A herbalists will blend together a prescription of herbs that will probably change over the months of treatment. Self treatment for high blood pressure is rarely successful and it is important that your progress is monitored by a qualified herbal practitioner. Often, herbs will be used alongside any current medication and it may be possible to reduce or stop some medication.
Herbs that can be used in managing high blood pressure include:
Hawthorn flowering tops (Crateagus oxyacanthoides): you need a large dose, up to 40mls of a 11:3 tincture per week or a therapeutic dose of herb tea, which is 10oz of herb to a pint of water.

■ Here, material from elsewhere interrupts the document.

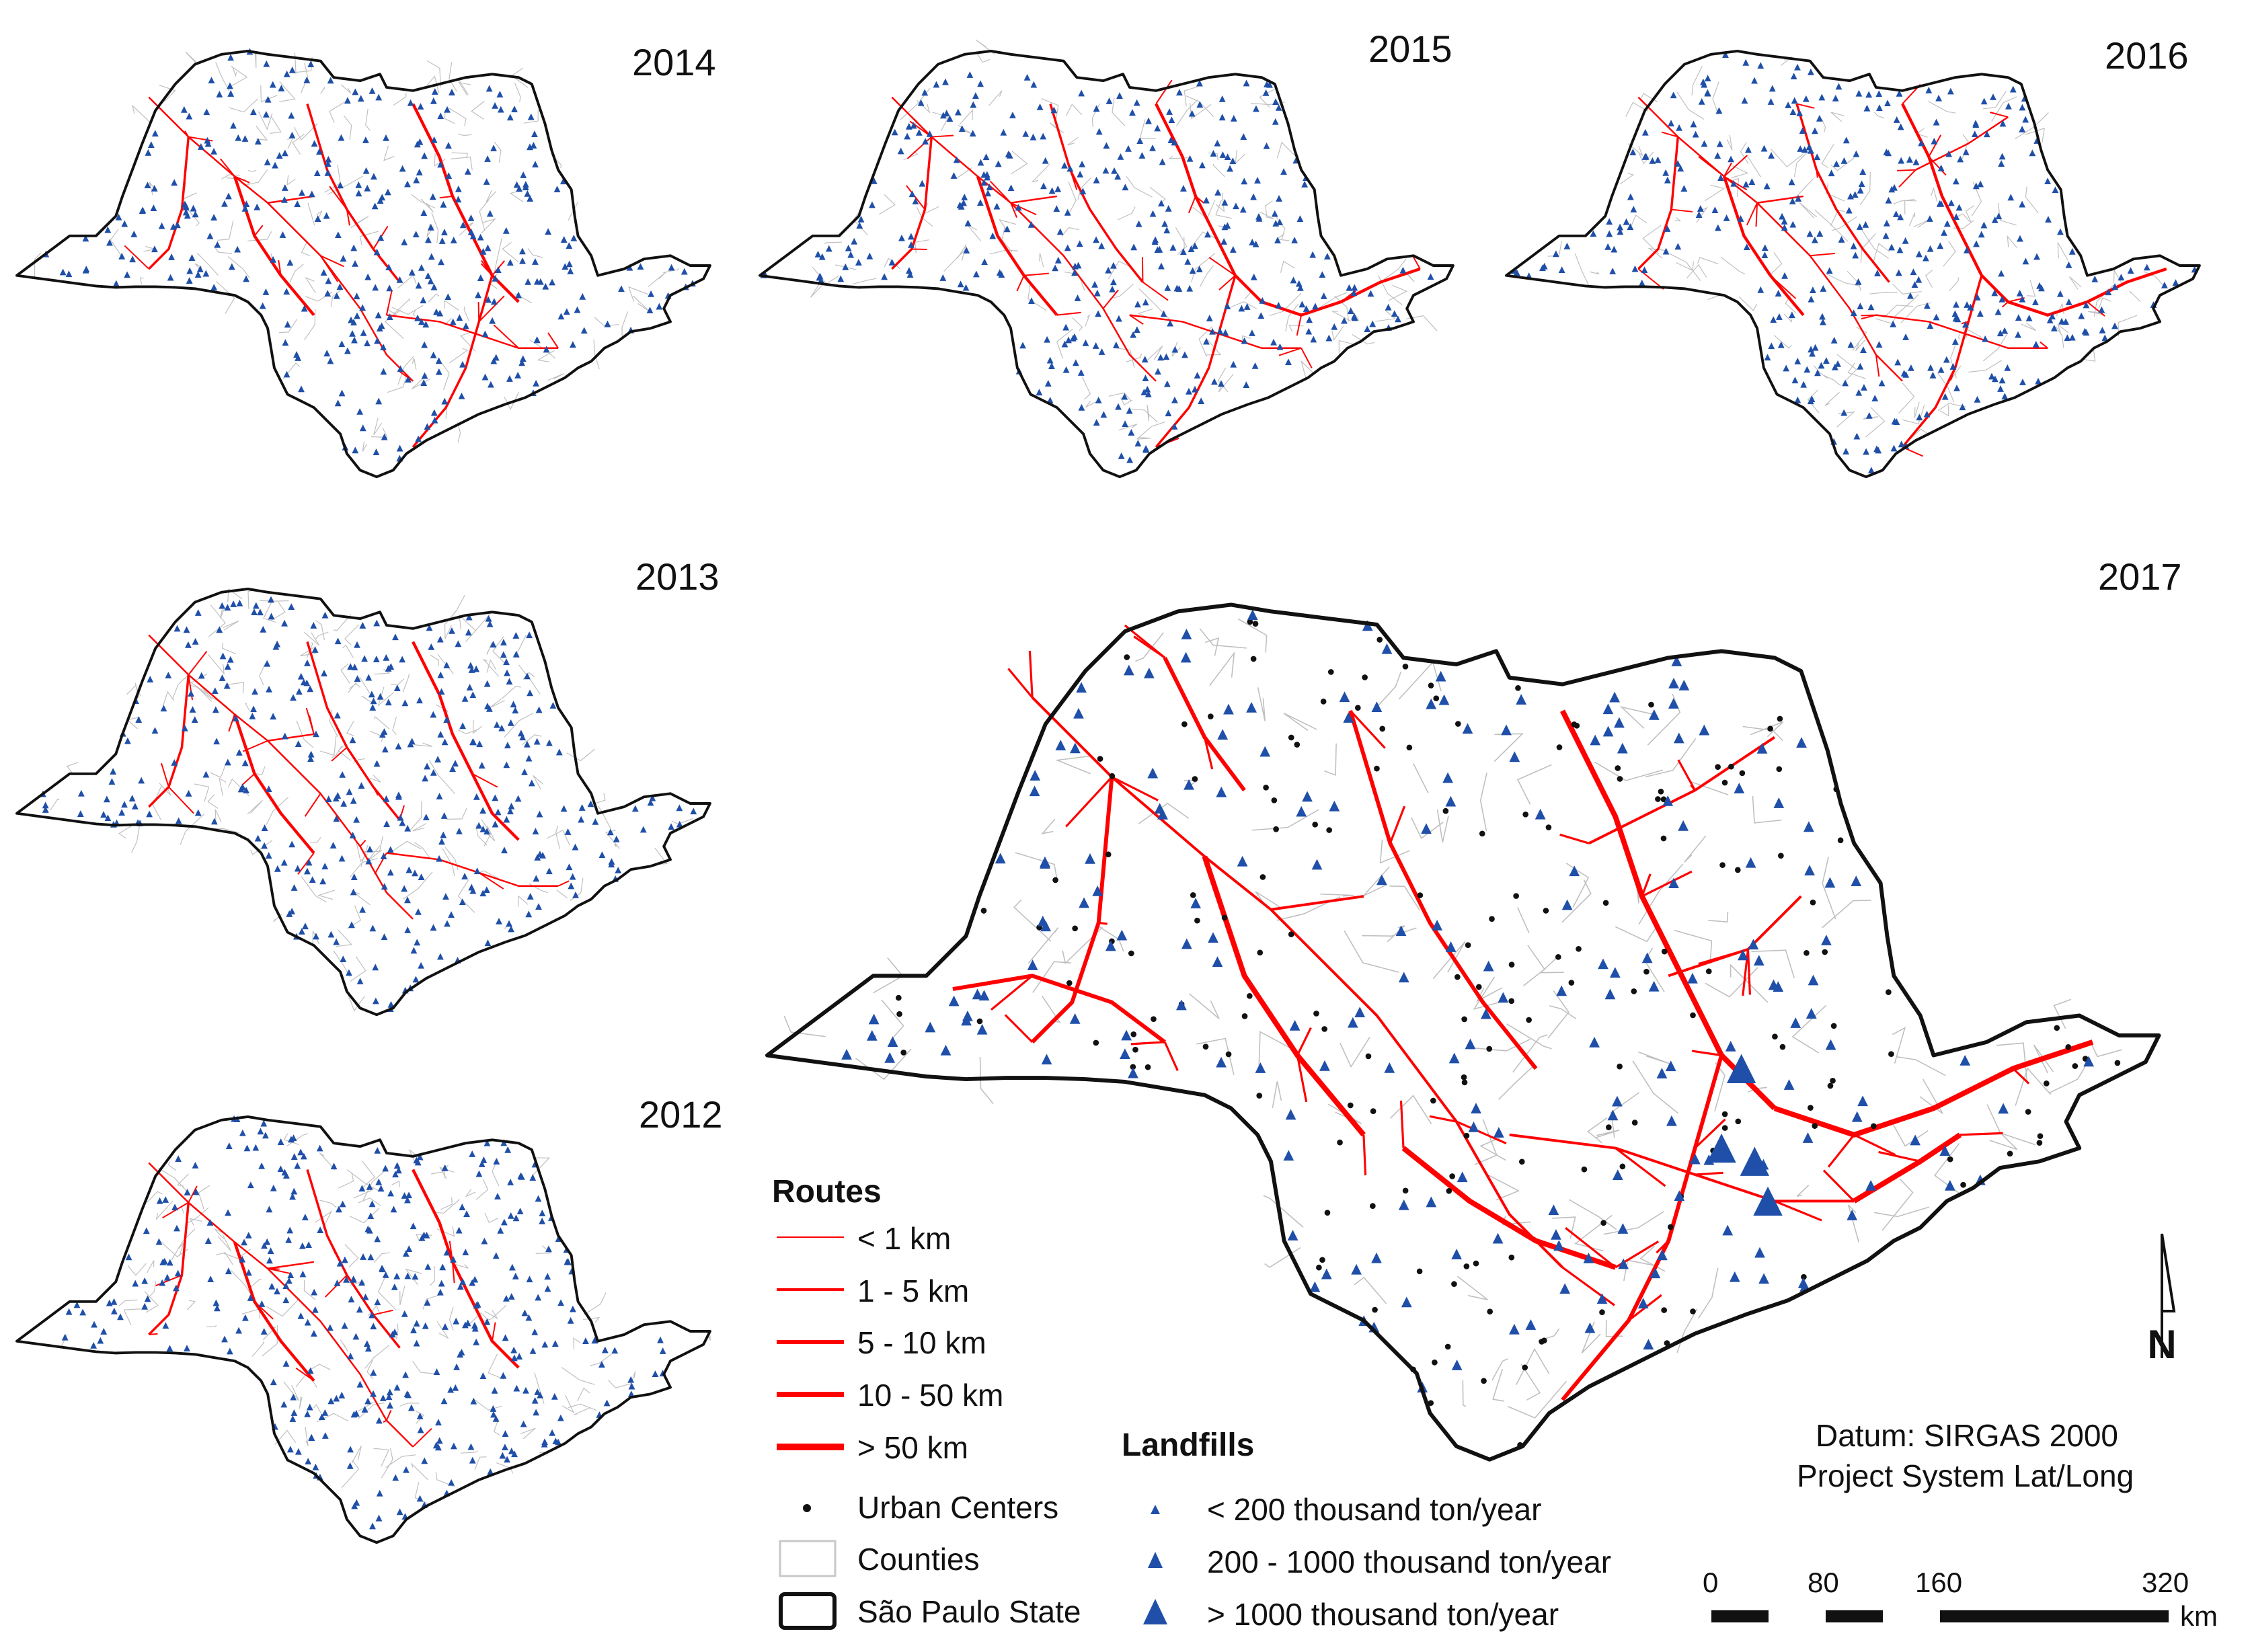  I want to click on legend-counties-label: Counties, so click(918, 1560).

Hawthorn is a peripheral vasodilator, as well as having a protective action on coronary arteries.
Lime flowers (Tilia europea): a gentle vasodilator and a herb that helps the body to manage stress, especially emotional stress.
Cramp bark (viburnum opulus): a smooth muscle relaxant, especially suitable if the person suffers from stress and tension.
Yarrow (Achillea millefolium) a vasodilator that is especially useful for patients who have symptoms of hardening of the arteries.
Aloe vera Healthy gut flora contributes to blood pressure management. 5 to 10 mls per day
Ginkgo (Ginkgo biloba) a peripheral vasodilator, this is a herb to use with care if taking any other blood pressure medication.
Garlic juice (allium sativa) will improve the elasticity of blood vessels, as well as helping to lower cholesterol levels.
Nettle leaf (Uritica dioica) will help to reduce uric acid in the body and this may have an effect on reducing blood pressure.
Dietary supplements for high blood pressure:
Always seek advice before using any of these supplements
Folic acid: (especially if there are high homocysteine levels)
Vitamin B complex: take with folic acid if high homocysteine levels or if patient under stress.
Vitamin E: helps reduce homocysteine levels.
Omega 3 EFA, use evening primrose oil or fish oils. If on blood thinning medication use with care
Tumeric: helps to reduce systemic inflammation.